Three things, all openly acknowledged or visible from the docs.

  • Cross-tenant observability is still a work in progress. The workflow viewer shows you instances, but per-tenant aggregate views and structured cross-tenant tracing are not there. Most platform teams will want OpenTelemetry exporters before going to production.
  • There is no story for migrating in-flight workflows when the tenant's code changes. The engine pins each instance to the bundle it was created with, which is the right default for correctness, but it means a long-running tenant workflow can outlive several rounds of code revisions. Schemas drift; the engine does not help you.
  • The 50,000 concurrent and 300 new-instances-per-second-per-account caps are generous for now but will bite the first serious platform. These are quotas, not architectural limits, and Cloudflare will negotiate. Plan accordingly.

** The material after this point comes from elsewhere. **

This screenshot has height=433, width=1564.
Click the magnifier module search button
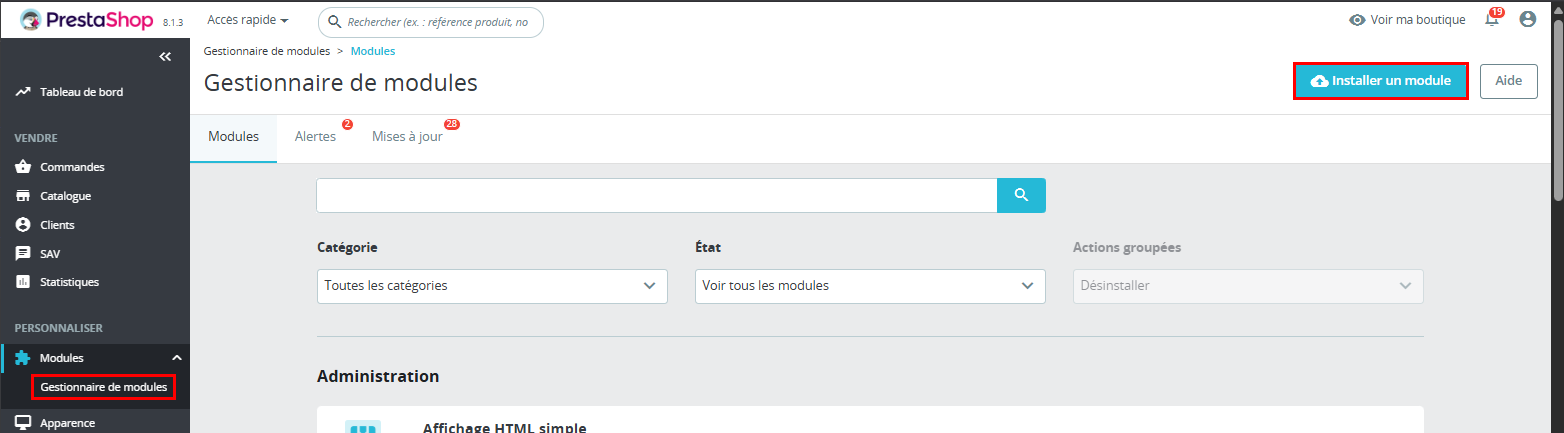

Why this is the more interesting half of 2026

The Temporal-style durable-execution model won the argument three years ago. The question for the next few years is what gets built on top of it. Static workflow code was a fine assumption when the workflows were process payments or sync data to a warehouse - things a platform team writes once and runs forever. It is the wrong assumption when the workflow itself is the dynamic content the platform exists to host.

Dynamic Workflows is the first credible engine that treats per-tenant code as a first-class input rather than an integration burden. Whether the abstraction holds up under real production load is the next thing to find out. The piece that matters - that durable execution can be a primitive you offer to your users, not just a primitive you use yourself - is no longer hypothetical.

How to try it

Install @cloudflare/dynamic-workflows on a Workers Paid account. Read the Worker Loader docs first - the durable layer is a thin wrapper, and you will understand the failure modes much faster if you have built something on Dynamic Workers directly. Start with a toy: a workflow that loads a tenant-supplied function, runs it as the first step, then waits for a webhook before continuing. The waitForEvent API added at Workflows GA pairs naturally with this pattern and will tell you quickly whether the model fits your platform.

The thing worth deciding now: are the workflows your users will run your code or their code? Until last week, the answer determined whether you could use durable execution at all. It still does. The answers just changed places.